Despite the popular imagery of physician-assisted suicide as “death with dignity,” those who advocate for natural death contend that there is nothing dignified about a medically-induced suicide. The Connecticut assisted suicide bill mentions that patients seeking PAS must initial a document stating, “I expect to die if and when I take the medication to be dispensed or prescribed. I further understand that, although most deaths occur within one hour, my death may take longer and my attending physician has counseled me about this possibility.”
“Patients wishing to end their lives often have swallowing and malabsorption issues,” Dr. Joseph Bentivegna wrote for the Connecticut Mirror in opposition to the state’s proposed legislation. “Thus, so-called ‘death with dignity’ becomes an unpleasant ordeal that frequently results in an emergency department visit, and if anecdotal evidence is to be believed, ‘death by pillow’ — when a family member attending the death scene smothers the patient with a pillow.”
If the proposed legislation passes, Connecticut and Minnesota would become the eleventh and twelfth states to legalize physician-assisted suicide; the procedure is also legal in the District of Columbia.

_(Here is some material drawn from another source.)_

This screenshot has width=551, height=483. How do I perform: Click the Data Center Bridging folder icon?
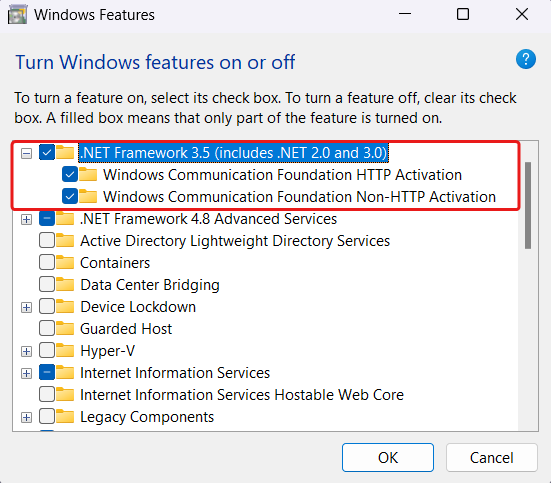[x=65, y=285]

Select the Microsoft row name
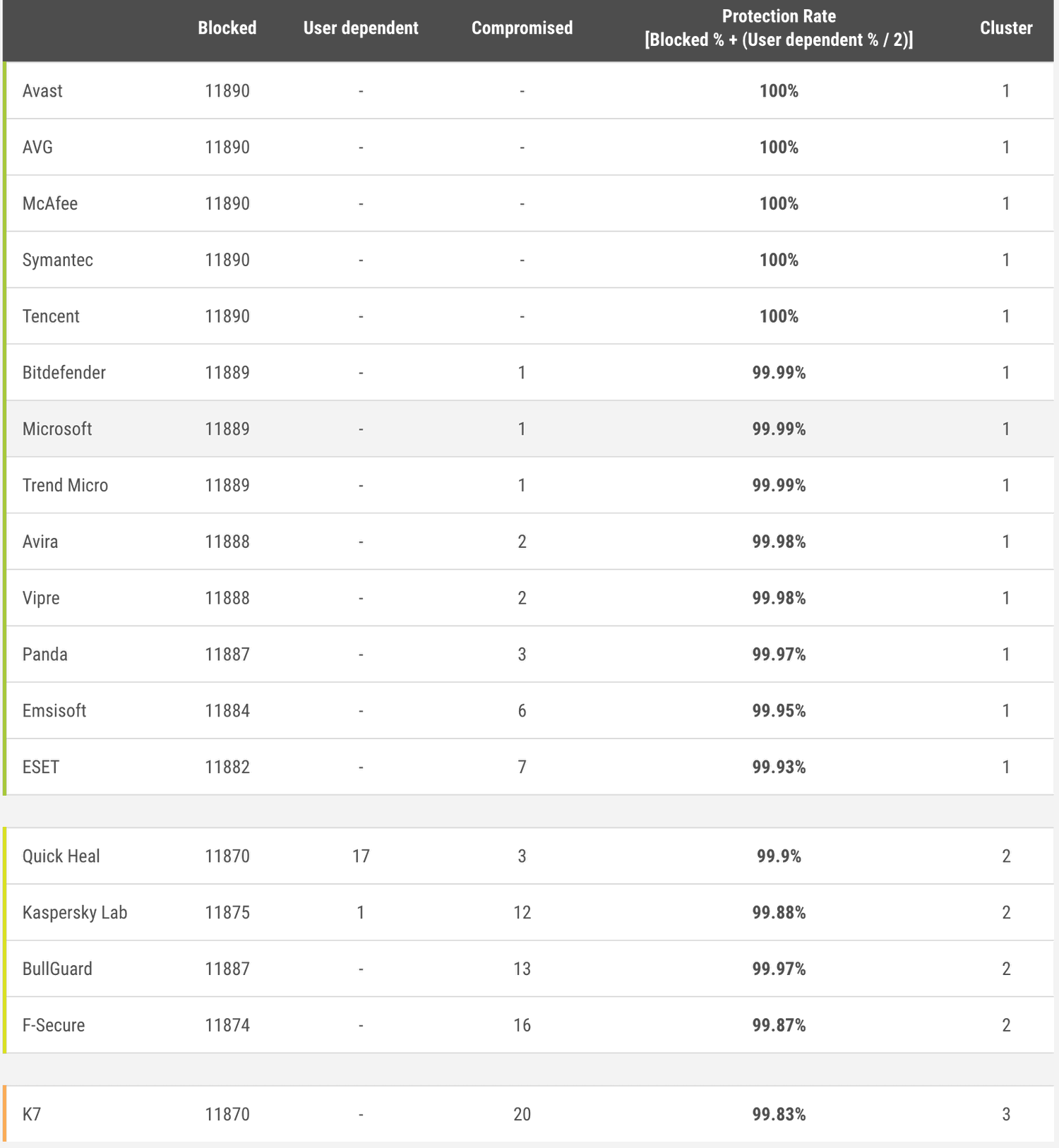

Assisted suicide is legal in only six European nations: Austria, Belgium, Luxembourg, the Netherlands, Spain, and Switzerland — with the latter five allowing PAS even for reasons of “chronic mental conditions” and the Netherlands permitting it specifically for cases of dementia. Legislation related to PAS has also been recently introduced in Maryland, Indiana, Rhode Island, Virginia, Arizona, Iowa, New Mexico, and Florida.
“Everyone wants control over their future, but there’s a dangerous error in thinking that assisted suicide laws are the answer to this human desire,” Gannon concluded. “Assisted suicide laws only attempt to give people control over their bodily future. They do not fulfill any of the person’s emotional, psychological, or spiritual needs. Often these are the components that drive a person to consider ending their life. Everyone who is involved with a patient’s care needs to be acutely aware of these human needs, as well as the bodily illness.”